Renewables: can they ramp up faster?

How fast can wind and solar accelerate, especially if energy shortages persist? This 11-page note reviews the top ten bottlenecks that set the ‘upper limit’ on renewables’ capacity additions. Seven value chains will tighten enormously in the coming years. Paradoxically, however, ramping renewables could exacerbate near-term energy shortages.


Our growing fear for 2022 is that a full-blown energy crisis may be brewing. The most ‘obvious’ solution is going to be to accelerate renewables. Hence this note models out a hypothetical scenario where the world tried to scale up renewables about 5x faster, adding 1TW pa of new wind and solar capacity each year (page 2).

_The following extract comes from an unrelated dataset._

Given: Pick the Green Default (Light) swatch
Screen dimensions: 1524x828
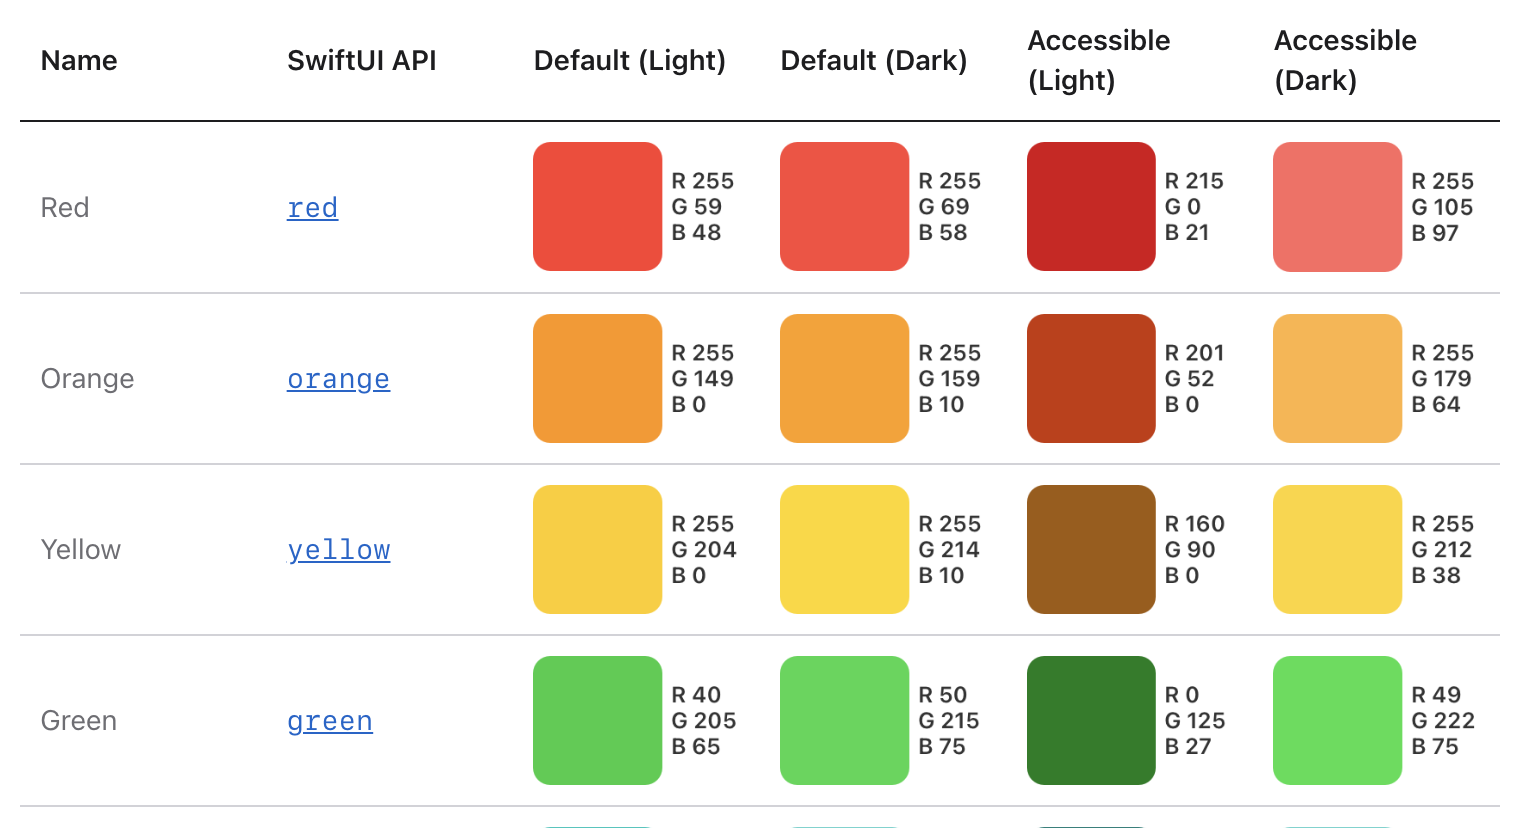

Capex is the first bottleneck, as our scenario would require almost $2trn of spending on wind and solar, which is 3x total global energy investment from the past half-decade. This is a lot of capital, but not a show-stopper in our assessment (page 3).

Materials are more challenging, and we map out the total demand pull on global steel, copper, silicon, fiberglass and carbon fiber; and we also discuss the CO2 and energy intensity of each of these materials in turn (pages 4-7).

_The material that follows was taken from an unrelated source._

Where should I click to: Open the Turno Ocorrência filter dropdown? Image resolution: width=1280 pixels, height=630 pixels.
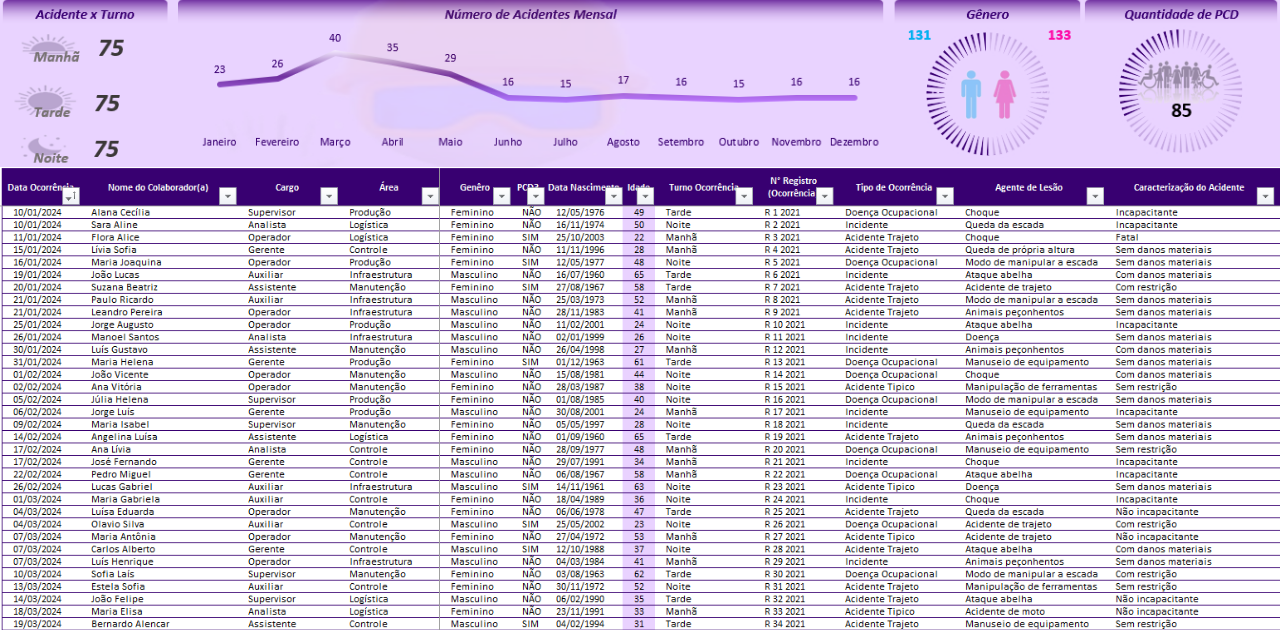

Specialized supply chains tighten most. We identify three specific industries which would effectively see unlimited pricing power in our scenario (pages 7-8).

Energy paybacks present the biggest paradox. It takes 2-years for the average wind and solar asset to repay the energy costs of manufacturing and installing it. Hence in the near-term, a very rapid ramp-up of renewables would tend to exacerbate energy shortages (page 9).

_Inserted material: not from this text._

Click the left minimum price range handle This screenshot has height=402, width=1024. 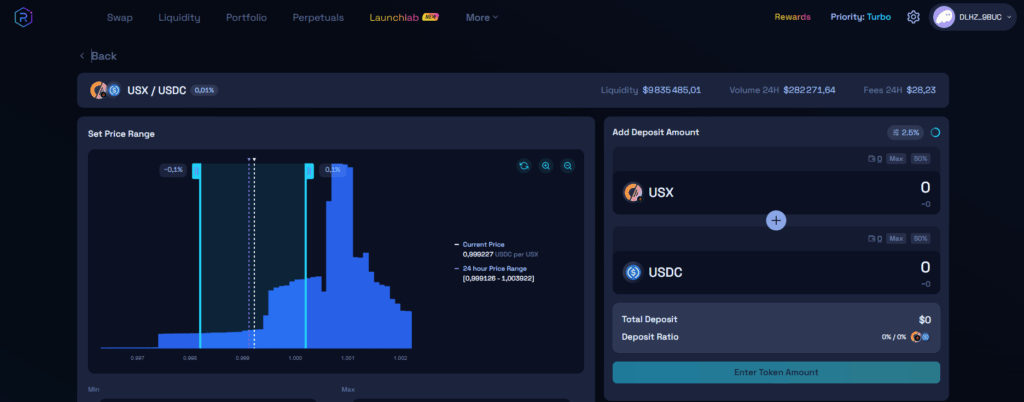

Land and labor are often cited as bottlenecks on ramping up renewables, but we do not think these are material barriers, by contrast to the others (pages 10-11).

Our conclusion is that appetite to scale renewables will rise sharply in 2022. It will
not resolve near-term energy shortages. But inflation will accelerate in ‘bottlenecked’
parts of the supply chain. Investors can help by debottlenecking those bottlenecks.